Las tareas incluyen internaciones, atención de demanda espontánea y cirugías en forma continua. “El cuerpo nos está pasando factura. No podemos ejercer la medicina como quisiéramos”, expresó Cabrera.
Además, los profesionales señalaron la falta de apoyo interdisciplinario: “No tenemos convenios con subespecialidades, lo que nos expone a situaciones de altísimo riesgo”.
Un sistema en tensión
El documento también pone el foco en el contexto sanitario y social. “La realidad es clara: los niños van a seguir naciendo y las urgencias van a seguir estando”, remarcaron.
En paralelo, el aumento de la demanda por la situación económica agrava el panorama. “La gente recurre más al sistema público y eso incrementa nuestra carga laboral”, describió Cabrera.

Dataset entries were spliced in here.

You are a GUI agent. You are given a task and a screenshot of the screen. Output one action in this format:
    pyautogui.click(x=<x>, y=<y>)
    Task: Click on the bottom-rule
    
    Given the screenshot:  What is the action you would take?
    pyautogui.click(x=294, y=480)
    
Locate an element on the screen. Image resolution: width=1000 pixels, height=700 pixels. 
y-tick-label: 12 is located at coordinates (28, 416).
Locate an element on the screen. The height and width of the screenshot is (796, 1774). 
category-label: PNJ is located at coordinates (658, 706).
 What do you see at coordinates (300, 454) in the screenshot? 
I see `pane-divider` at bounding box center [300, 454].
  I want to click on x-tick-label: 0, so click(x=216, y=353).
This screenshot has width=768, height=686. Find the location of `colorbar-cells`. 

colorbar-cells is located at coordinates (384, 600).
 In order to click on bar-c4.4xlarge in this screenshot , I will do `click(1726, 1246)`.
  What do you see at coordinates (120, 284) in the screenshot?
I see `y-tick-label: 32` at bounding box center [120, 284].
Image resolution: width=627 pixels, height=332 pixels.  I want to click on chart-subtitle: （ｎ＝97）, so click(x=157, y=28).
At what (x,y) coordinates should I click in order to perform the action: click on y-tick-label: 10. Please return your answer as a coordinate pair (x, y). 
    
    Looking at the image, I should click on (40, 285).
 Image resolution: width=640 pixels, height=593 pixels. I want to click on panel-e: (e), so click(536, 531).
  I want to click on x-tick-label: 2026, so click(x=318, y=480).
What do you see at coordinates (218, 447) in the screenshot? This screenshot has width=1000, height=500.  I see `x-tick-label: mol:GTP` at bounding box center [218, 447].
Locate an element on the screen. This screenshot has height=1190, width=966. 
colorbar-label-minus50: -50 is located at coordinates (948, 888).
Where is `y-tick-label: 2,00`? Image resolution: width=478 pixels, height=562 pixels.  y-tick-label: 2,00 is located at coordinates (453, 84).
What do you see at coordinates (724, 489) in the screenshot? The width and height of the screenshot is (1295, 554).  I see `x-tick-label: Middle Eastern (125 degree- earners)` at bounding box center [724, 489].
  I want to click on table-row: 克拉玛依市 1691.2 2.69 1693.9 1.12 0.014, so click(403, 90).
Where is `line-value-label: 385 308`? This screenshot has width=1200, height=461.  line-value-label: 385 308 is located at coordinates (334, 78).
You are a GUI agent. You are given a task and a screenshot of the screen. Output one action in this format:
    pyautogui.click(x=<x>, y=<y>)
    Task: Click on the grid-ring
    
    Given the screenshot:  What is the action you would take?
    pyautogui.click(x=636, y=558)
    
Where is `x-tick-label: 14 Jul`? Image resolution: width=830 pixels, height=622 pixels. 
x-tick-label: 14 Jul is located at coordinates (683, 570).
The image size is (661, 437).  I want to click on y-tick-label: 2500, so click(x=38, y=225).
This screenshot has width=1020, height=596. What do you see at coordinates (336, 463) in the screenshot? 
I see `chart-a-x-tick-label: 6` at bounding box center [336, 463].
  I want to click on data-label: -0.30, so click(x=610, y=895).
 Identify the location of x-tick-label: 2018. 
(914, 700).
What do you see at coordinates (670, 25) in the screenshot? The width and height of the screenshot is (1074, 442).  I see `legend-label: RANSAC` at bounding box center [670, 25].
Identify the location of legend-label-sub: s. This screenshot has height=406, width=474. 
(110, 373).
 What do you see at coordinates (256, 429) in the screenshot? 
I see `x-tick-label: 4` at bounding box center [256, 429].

Los médicos también denunciaron un clima de temor dentro del sistema: “Expresar nuestras problemáticas genera miedo ante posibles consecuencias laborales”.
El reclamo
Frente a este escenario, el equipo exige medidas urgentes. “Necesitamos una recomposición salarial y una verdadera reestructuración del servicio”, plantearon.
Además, pidieron el acompañamiento de la comunidad: “Queremos seguir dando lo mejor, pero en estas condiciones se está volviendo imposible”.



En el cierre, dejaron una advertencia clara: “Lo que está en juego no es solo nuestra situación laboral, sino la calidad del sistema de salud y la seguridad de la comunidad”.